En tout cas, ça ne peut pas faire de mal de finir sur une phrase intéressante, il faut juste éviter que ce soit trop systématique ou forcé.
Une histoire de rythme
Le chapitre, c’est la principale division visible par le lecteur, et c’est celle qui va rythmer sa lecture. Plus les chapitres seront courts, plus il ou elle aura l’impression de lire rapidement, de la même manière que les phrases courtes donnent une impression de vitesse.
La tentation du « encore un chapitre ! » sera aussi plus forte : c’est comme couper de petites parts de gâteau, on se sent moins coupable de se resservir… (bienvenue dans mes métaphores de gourmande invétérée..)
Conclusion
Mon conseil principal, celui que j’ai retiré de l’écriture de mon premier roman, c’est de ne pas trop se stresser à propos des chapitres, surtout en cours d’écriture, ou de planification. Les chapitres peuvent venir plus tard, beaucoup plus tard, un peu comme un titre ou une couverture.
Mon second conseil, c’est de faire attention pendant un moment aux chapitres des livres que vous lisez. Sur des points précis de ce type, c’est très instructif de voir comment font les « pros ».
Et le dernier, dans le doute, vous pouvez simplement regrouper vos scènes par sous-arc narratif ou péripétie, pour avoir une subdivision logique de votre roman.
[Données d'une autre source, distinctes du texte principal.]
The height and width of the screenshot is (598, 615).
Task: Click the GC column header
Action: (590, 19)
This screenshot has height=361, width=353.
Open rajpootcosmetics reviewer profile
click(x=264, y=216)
Voilà, j’espère que cet article vous aura été utile. Dites-nous dans les commentaires quelle technique vous utilisez pour délimiter vos chapitres, et si ça vous est venu facilement ou pas !
J’aime énormément ton usage du mot « fractal », c’est exactement ça.
La question du découpage en chapitres tarabuste visiblement les auteurs, dans des proportions que je trouve étonnantes. Mon billet sur la question est de loin le plus populaire de mon blog, avec plus de 9’000 vues à ce jour (alors qu’il ne dit rien de révolutionnaire, à mon avis).
Qui a dit que maths et littérature devaient être contradictoires ?^^
Sur internet, on voit beaucoup d’auteur/trices avec des formules super précises pour leur roman : x mots par chapitres, y chapitres, etc. Du coup quand on débute, on peut avoir l’impression qu’il y a une recette obligatoire à suivre, et fatalement on finit par la chercher… Mais effectivement, je suis arrivée à la conclusion très rapidement que ça ne serait pas ma priorité.
C’est peut-être aussi parce que le chapitre est une unité plus parlante pour quantifier ses progrès.